Наталия Яковенко. Очерк истории Украины в Средние века и раннее Новое время
Владимирово крещение Руси в легенде и реалиях
Источники, упоминающие о крещении Руси, таят в себе определенный парадокс. В византийских памятниках выразительно запечатлено обращение Аскольда и его дружины в 860-х гг., но почти не комментируется официальное введение христианства при Владимире Святославиче в 988 г. В то же время русcким летописям вообще неизвестно принятие новой веры Аскольдом, зато в них превозносится роль Владимира Крестителя. Пытаясь объяснить этот «заговор молчания», исследователи допускают, что беллетризованная и красочная история «Владимирова крещения» была включена в летописные тексты через сто лет после события — в конце XI в. Она опиралась на несколько предшествующих ей «сказаний» 1040-х гг., которые появились как публицистические произведения, призванные доказать независимость руськой Церкви от греческой. Русь в видении автора (авторов?) «сказаний» — это великое и могущественное государство, равное Византии. Ее христианизация — не следствие византийского миссионерства, а осуществление пророчества апостола Андрея, который, придя к киевским горам, якобы сказал ученикам: «Видите горы сия? Яко на сихъ горахъ въсияеть благодать Божия: имать и городъ великъ быти и церкви мьногы имат Богъ въздвигнути».

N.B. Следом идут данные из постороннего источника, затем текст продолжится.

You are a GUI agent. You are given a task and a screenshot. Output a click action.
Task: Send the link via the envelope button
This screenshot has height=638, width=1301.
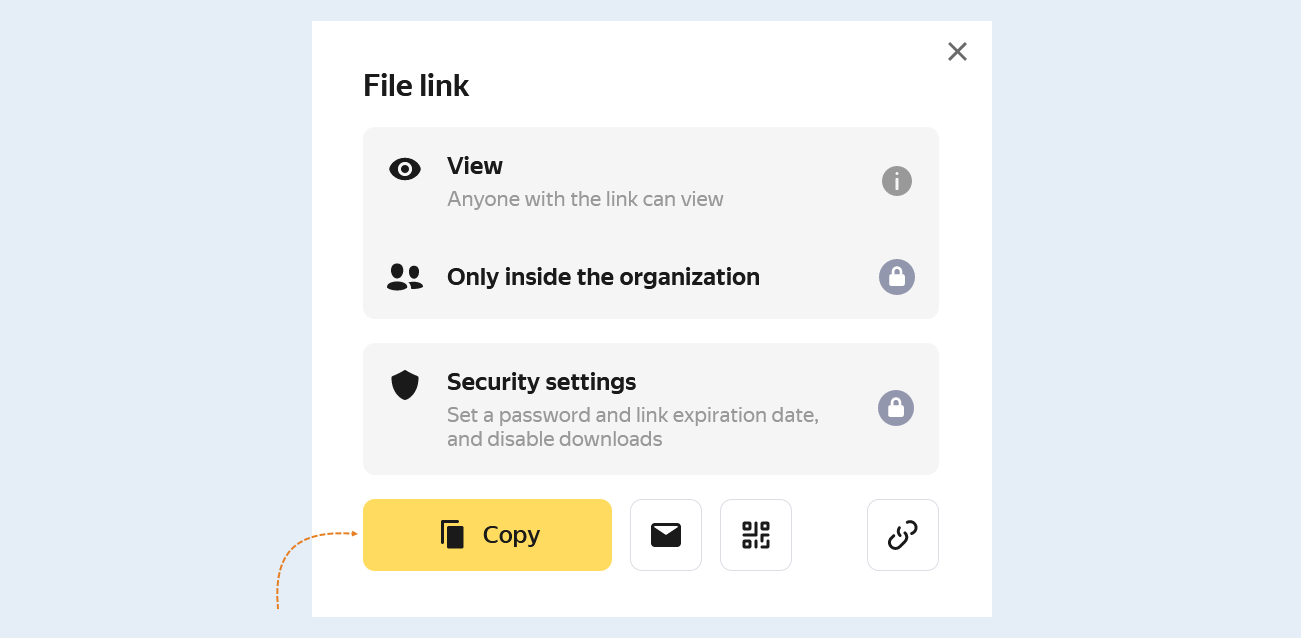666,535
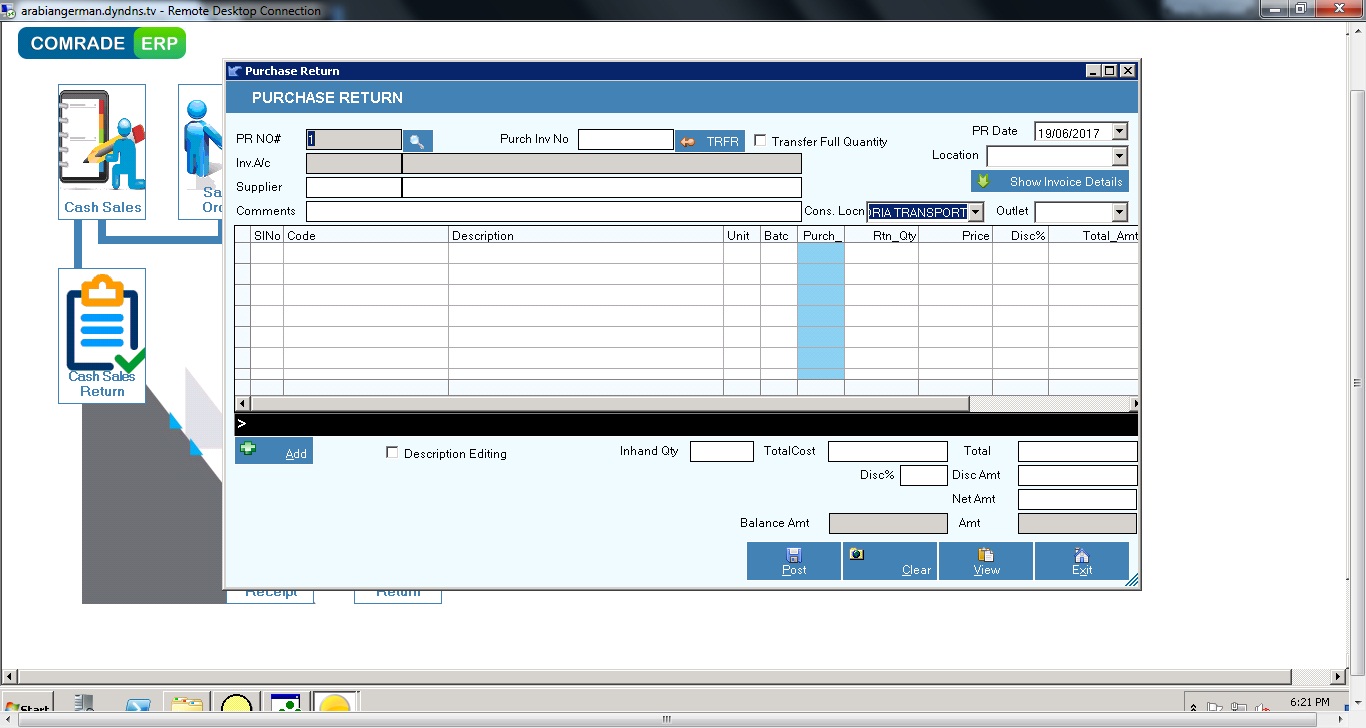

Предтечей Владимира Крестителя в этой схеме выступает княгиня Ольга, «яко утренняя заря перед солнцем и яко зеница перед миром», которая якобы говорила: «Аще Богъ въсхощеть помиловати роду моего и земли Рускые, да възложит имъ на сердце обратитися къ Богу, якоже и мнѣ Богъ дарова».
Сам же князь Владимир уподобляется византийскому императору Константину Великому: последний сделал христианство государственной религией империи ромеев, а первый официально провозгласил христианство в собственных владениях. Следовательно, «Владимирово крещение» превращалось в сакрализованный рубеж между «предысторией» — языческими временами, когда жители Руси были «погани и невиголоси», и новой христианской эпохой, ознаменовавшей движение из тьмы к свету.
Греческой Церкви в этой схеме отведена скромная роль пассивного образчика. По летописной легенде, крещению предшествовал осознанный выбор веры: князь и его бояре выслушали миссионеров: булгар-магометан, «немцев из Рима», «жидов хазарских», то есть иудеев, и «философа-грека из Византии». После этого князь разослал «мужей славных и умных, числом десять», дабы те посетили разные края, присматриваясь к их вере. И они, возвратившись, сказали Владимиру, что нет в мире веры лучше греческой: «И придохом же въ Грѣкы, и ведоша ны, идеже служать Богу своему, и не свѣмы, на небеси ли есмы были, или на землѣ: нѣсть бо на земли такого вида или красоты такоя, недоумѣемь бо сказати. Токмо то вѣмы, яко онъдѣ Богъ съ человѣкы пребываеть, и есть служба ихъ паче всих странъ».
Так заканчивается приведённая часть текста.